▸ **EXTRACT PROVIDED**:
Myrrhis odorata
Common Name: sweet cicely 
Type: Herbaceous perennial
Family: Apiaceae
Native Range: Western and central Europe
Zone: 5 to 9
Height: 2.00 to 4.00 feet
Spread: 2.00 to 4.00 feet
Bloom Time: April to May
Bloom Description: White
Sun: Part shade to full shade
Water: Medium
Maintenance: Low
Suggested Use: Herb
Flower: Showy
Leaf: Fragrant


Best grown in organically-enriched soils in light shade to full shade, but tolerates full sun as long as soils are kept consistently moist. If grown in pots, this plant needs a deep pot in order to accommodate its deep taproot. Will self-seed in the garden.

Noteworthy Characteristics

Myrrhis odorata, commonly known as sweet cicely, sweet chervil or myrrh, is an herbaceous perennial that is native to grassy banks and woodland areas of central Europe. It has widely naturalized in Europe over time. It typically grows in a bushy clump to 2-4’ tall and as wide with upright, hollow, grooved, branching stems clad with 2-3 pinnate, deeply cut, finely-divided, fern-like leaves (each to 12” long) having a pronounced aroma and flavor of licorice and aniseed. This plant is typically grown in gardens as a culinary herb or flowering perennial. It was once popularly grown in herb gardens not only for enjoyment of the fragrance and aniseed-taste of its ferny foliage but also for certain medicinal purposes (treatment of stomach complaints and improvement of digestion). It is not commonly found in herb gardens today. Leaves are dark green in summer, turning gold in fall. Tiny white flowers compacted into 2” diameter compound umbels bloom in early spring. Flowers give way to ribbed fruits (to 1” long) which provide ornamental interest in summer and fall. Dark brown, licorice-flavored seeds mature in fall.

▸ **ACTIVITY**:
Reproduce the portion of the sweet cicely plant profile between "Best grown in" and "in the garden.", inclusive.

(Stored data entries)
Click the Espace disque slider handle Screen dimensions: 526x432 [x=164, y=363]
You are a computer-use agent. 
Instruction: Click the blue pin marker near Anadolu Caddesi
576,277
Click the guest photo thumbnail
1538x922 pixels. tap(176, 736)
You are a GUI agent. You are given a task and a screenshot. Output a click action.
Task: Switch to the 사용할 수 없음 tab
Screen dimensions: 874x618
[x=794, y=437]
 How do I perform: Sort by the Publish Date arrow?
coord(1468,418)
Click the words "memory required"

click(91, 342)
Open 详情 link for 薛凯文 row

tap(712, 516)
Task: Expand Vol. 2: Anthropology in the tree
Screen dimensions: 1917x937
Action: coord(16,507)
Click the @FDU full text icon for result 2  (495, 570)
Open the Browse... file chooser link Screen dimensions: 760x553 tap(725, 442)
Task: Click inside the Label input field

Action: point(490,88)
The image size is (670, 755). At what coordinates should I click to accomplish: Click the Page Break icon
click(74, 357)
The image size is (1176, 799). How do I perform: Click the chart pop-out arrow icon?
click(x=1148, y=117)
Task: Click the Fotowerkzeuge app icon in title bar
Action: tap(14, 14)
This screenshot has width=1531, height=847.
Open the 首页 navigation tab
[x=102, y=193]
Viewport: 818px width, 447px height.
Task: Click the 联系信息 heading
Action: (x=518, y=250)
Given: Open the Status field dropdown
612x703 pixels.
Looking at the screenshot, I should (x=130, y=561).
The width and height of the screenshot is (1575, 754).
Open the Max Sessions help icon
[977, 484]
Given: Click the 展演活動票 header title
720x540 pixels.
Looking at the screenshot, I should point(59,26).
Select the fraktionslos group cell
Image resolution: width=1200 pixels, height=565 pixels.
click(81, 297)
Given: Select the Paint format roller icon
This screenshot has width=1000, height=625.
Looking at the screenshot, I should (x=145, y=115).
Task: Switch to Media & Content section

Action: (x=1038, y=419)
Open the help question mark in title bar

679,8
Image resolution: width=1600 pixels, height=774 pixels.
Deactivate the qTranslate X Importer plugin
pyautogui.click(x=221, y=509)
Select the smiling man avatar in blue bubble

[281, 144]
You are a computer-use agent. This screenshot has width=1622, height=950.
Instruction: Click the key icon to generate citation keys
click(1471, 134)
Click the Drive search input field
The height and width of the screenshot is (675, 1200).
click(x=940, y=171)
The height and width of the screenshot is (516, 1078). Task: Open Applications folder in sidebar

▸ **RESPONSE TO THE EXERCISE**:
Best grown in organically-enriched soils in light shade to full shade, but tolerates full sun as long as soils are kept consistently moist. If grown in pots, this plant needs a deep pot in order to accommodate its deep taproot. Will self-seed in the garden.